Accablé de cette inspiration sublime, il s'endormit la tête sur son instrument et ne se réveilla qu'au jour. Les chants de la nuit lui remontèrent avec peine dans la memoire, comme les impressions d'un rêve. Il les écrivit, les nota et courut chez Dietrich. Il le trouva dans son jardin, bêchant de ses propres mains des laitues d'hiver. La femme et les filles du vieux patriote n'étaient pas encore levées. Dietrich les éveilla, il appela quelques amis, tous passionnés comme lui pour la musique et capables d'exécuter la composition de de Lisle. La fille ainée de Dietrich accompa guait. Rouget chanta. A la première strophe les visages pálirent, à la seconde les larmes coulèrent, aux dernières le délire de l'enthousiasme éclata. La femme de Dietrich, ses filles, le père, le jeune officier se jeterent en pleurant dans les bras les uns des autres. L'hymne de la patrie était trouvé....

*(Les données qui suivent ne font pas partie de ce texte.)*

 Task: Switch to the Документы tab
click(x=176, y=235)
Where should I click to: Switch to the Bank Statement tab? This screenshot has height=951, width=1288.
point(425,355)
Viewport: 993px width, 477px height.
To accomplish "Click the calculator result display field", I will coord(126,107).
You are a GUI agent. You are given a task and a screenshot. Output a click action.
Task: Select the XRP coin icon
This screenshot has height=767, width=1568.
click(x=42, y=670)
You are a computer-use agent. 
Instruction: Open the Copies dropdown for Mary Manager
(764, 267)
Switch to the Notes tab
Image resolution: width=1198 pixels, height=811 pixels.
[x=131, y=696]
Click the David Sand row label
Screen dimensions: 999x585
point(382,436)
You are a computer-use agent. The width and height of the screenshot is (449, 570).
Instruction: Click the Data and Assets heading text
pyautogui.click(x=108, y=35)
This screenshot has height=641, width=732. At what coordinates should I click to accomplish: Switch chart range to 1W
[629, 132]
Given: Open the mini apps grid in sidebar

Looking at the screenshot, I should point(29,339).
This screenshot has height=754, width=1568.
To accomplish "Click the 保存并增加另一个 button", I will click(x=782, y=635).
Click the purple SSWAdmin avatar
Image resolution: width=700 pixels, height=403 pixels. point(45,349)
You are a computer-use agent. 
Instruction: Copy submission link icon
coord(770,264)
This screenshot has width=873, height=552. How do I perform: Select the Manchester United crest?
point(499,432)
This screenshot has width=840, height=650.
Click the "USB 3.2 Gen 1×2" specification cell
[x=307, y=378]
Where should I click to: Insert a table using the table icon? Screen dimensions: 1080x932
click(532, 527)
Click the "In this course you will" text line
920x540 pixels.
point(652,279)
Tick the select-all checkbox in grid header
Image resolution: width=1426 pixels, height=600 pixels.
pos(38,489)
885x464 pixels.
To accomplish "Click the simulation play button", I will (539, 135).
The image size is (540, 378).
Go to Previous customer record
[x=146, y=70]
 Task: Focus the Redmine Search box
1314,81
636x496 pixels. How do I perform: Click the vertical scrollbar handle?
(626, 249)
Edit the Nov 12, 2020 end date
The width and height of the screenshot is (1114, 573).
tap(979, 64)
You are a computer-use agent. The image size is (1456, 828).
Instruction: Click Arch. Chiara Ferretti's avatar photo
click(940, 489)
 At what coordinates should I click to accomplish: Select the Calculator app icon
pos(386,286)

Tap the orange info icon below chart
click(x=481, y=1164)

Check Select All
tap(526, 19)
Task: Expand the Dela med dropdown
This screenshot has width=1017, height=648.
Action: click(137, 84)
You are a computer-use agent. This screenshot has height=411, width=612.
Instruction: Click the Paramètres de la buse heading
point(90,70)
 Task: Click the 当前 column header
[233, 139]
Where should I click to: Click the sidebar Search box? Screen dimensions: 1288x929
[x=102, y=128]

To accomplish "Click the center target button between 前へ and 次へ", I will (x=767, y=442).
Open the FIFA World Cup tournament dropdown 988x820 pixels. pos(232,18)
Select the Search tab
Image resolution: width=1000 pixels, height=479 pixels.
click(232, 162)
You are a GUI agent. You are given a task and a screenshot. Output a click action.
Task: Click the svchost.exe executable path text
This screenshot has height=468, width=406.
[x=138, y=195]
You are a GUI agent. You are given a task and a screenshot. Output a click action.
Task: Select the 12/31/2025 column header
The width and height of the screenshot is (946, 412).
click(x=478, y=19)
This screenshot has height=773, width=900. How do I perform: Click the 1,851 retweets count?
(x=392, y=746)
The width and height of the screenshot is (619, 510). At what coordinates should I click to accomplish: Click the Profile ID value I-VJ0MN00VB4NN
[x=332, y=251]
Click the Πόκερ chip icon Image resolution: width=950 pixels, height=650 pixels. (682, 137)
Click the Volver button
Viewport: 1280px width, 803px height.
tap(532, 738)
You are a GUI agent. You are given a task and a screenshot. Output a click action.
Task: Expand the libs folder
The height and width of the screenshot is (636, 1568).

Le nouveau chant, exécuté quelques jours après à Strasbourg, vola de ville en ville sur tous les orchestres populaires. Marseille l'adopta pour être chanté au commencement et à la fin des séances de ses clubs. Les Marseillais le répandirent en France en le chantant sur leur route. De là lui vient le nom de Marseillaise '. »

Les fédérés marseillais étaient entrés à Paris au refrain de l'hymne nouveau; quelques jours après, la Marseillaise retentissait en notes formidables et victorieuses sous les voûtes du château des Tuileries. Renforcée du bataillon des Marseillais, l'insurrection avait, dans la soirée du 9 août 1792, dressé son plan d'attaque à minuit un coup de feu donna le signal; le tocsin repondit de tous les points, la générale résonna dans toutes les rues, et le 10 août, à six heures du matin, les colonnes des insurgés, descendant des faubourgs, se dirigeaient sur les Tuileries, avec des drapeaux qui portaient ces mots: « Loi martiale du peuple souverain contre la rébellion du pouvoir exécutif. »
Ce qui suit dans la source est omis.